Sportsfreunde ziemlich eigener Art machten im vergangenen Jahr im Norden Frankreichs von sich reden. Dort eröffnete in Berzy-le-Sec der als „Kulturvereinigung“ eingetragene Motorradclub namens MC Praetorians. Sein Vereinsheim ähnelt vom Äußeren „eher einem Kuhstall als einem Empfangssaal“, wie die Antifapublikation La Horde im vorigen Jahr einmal spottete.

Foto: La Horde

Esteban Morillo (links im Kreis), der 2013 den Antifaschisten Clèment Méric tötete, auf einem Treffen der Neonazi-Organisation „Troisième Voie“ zusammen mit Serge Ayoub (rechts im Kreis), damaliger Anführer der Organisation und Mitbegründer des „MC Praetorians“.

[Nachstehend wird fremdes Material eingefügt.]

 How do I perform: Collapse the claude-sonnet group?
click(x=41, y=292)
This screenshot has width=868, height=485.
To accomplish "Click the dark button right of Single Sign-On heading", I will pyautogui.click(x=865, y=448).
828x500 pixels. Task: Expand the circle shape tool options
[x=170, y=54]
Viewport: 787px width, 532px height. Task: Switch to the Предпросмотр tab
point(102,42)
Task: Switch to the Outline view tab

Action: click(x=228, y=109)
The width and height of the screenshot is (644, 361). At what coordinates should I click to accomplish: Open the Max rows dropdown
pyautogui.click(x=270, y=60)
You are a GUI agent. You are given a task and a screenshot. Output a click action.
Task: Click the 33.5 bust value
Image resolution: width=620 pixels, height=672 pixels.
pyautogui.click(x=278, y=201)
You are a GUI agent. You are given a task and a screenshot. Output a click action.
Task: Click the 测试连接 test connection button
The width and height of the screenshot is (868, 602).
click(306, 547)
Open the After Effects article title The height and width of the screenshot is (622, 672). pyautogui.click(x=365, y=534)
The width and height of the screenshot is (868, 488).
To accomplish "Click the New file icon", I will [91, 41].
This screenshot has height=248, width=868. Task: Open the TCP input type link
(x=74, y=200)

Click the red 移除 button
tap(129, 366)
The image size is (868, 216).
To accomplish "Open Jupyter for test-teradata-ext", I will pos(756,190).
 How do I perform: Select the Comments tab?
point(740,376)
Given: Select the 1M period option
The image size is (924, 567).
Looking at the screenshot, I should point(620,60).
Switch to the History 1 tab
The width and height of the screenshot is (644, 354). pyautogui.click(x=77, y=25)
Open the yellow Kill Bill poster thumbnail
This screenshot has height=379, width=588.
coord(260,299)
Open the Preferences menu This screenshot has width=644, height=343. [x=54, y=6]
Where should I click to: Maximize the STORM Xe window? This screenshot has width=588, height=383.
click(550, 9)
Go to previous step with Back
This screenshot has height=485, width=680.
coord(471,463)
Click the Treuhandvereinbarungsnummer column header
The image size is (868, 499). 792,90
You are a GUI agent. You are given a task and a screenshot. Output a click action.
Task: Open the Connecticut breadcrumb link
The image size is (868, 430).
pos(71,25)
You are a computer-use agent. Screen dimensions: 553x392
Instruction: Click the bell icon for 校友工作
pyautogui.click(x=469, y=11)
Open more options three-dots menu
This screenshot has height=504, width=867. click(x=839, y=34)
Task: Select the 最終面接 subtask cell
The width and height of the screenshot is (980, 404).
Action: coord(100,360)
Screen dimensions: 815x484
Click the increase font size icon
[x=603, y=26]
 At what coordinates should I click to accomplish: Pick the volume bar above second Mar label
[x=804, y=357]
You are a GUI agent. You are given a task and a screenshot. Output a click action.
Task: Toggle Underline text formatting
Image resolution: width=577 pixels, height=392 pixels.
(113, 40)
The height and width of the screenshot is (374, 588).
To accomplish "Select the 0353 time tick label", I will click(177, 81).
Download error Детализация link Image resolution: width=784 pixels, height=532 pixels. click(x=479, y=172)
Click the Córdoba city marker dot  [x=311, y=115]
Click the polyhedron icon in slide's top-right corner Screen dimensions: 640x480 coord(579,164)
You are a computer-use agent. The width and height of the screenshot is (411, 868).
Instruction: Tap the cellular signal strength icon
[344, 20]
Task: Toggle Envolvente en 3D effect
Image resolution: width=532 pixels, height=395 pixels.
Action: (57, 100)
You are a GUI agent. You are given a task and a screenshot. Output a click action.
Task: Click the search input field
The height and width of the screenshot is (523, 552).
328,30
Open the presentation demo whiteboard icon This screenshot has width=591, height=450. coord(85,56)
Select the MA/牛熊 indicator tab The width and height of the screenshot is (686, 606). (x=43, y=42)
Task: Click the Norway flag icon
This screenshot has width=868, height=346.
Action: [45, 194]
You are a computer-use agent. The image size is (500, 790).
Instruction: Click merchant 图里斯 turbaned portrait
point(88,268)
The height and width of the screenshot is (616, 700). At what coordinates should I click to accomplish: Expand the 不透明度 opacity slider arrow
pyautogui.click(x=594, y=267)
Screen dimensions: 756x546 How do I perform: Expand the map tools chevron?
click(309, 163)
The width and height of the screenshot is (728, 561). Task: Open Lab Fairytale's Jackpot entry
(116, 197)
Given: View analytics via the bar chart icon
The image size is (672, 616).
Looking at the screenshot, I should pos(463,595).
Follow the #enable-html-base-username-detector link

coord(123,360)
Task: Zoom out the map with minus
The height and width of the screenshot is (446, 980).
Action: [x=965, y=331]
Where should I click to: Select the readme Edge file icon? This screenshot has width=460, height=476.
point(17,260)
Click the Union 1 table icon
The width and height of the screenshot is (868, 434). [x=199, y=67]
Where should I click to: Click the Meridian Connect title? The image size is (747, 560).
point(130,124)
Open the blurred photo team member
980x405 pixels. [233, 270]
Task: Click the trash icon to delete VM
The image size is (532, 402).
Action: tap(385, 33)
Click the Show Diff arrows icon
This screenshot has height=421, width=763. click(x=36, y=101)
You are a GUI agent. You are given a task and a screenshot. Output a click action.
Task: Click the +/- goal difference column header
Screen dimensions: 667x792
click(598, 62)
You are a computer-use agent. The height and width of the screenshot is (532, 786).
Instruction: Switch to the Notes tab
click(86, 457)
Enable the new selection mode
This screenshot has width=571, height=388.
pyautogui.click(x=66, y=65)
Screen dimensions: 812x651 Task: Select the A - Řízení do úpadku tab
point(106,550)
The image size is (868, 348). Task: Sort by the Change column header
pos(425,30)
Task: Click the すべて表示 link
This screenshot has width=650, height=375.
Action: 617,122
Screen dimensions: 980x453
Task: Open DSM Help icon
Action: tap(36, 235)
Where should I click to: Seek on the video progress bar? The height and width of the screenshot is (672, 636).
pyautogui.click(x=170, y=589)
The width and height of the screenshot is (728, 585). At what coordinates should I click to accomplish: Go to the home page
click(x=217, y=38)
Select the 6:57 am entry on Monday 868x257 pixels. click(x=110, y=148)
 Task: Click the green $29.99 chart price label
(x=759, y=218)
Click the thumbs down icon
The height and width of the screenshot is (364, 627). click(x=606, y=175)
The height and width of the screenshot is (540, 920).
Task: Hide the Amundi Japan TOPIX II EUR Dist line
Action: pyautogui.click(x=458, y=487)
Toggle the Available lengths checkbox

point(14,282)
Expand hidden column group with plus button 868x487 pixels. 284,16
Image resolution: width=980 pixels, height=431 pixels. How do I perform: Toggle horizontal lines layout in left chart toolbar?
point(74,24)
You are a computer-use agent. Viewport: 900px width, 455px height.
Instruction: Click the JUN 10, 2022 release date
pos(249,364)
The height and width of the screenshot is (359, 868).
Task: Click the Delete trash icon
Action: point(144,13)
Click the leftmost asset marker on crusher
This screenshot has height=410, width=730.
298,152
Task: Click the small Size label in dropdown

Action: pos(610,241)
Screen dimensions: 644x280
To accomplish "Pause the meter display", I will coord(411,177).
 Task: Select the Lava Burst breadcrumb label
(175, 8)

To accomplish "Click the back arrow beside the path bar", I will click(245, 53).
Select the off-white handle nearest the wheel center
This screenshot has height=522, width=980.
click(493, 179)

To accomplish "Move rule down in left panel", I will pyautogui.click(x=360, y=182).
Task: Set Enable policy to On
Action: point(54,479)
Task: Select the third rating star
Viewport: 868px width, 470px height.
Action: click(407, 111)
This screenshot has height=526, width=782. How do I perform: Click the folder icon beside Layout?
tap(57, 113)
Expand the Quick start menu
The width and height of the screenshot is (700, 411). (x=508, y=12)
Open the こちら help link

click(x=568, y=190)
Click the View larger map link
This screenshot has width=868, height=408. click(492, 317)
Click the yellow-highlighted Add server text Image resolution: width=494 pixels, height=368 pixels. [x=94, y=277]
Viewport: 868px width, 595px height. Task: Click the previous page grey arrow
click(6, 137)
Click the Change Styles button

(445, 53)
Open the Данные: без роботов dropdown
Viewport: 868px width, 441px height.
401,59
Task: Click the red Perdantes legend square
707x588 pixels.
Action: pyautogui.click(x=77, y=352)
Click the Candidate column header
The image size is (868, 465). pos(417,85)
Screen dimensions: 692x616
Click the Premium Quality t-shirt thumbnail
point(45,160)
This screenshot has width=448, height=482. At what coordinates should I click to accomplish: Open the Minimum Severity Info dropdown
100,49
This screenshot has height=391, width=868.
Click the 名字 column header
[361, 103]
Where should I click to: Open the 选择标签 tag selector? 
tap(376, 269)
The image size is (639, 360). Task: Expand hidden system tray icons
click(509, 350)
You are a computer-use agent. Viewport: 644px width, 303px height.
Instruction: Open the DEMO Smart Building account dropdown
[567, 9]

Alte Bekannte der extremen Rechten in Frankreich

Dem breiteren Publikum wurde der MC bekannt, als sie im April 2015 ein erstes Konzert in dessen Lokal stattfand. „Der von ehemaligen nationalistischen Aktivisten gegründete Motorradverein bei Soissons beunruhigt“, schrieb die Zeitung L’Union. Seitdem fanden dort diverse Neonazi-Konzerte statt: Im Juli mit „Endstufe“ aus Bremen, im September mit „Tattooed Mother Fuckers“ aus England und im November mit „Lemovice“ aus Frankreich. Auch ein für den 22. Februar 2016 im Raum Paris angekündigtes Konzert — unter anderem mit den deutschen NS-Black Metal Bands „Nord­glanz“ und „Stahlfront“ — fand schließlich im Clubhaus des MCs statt.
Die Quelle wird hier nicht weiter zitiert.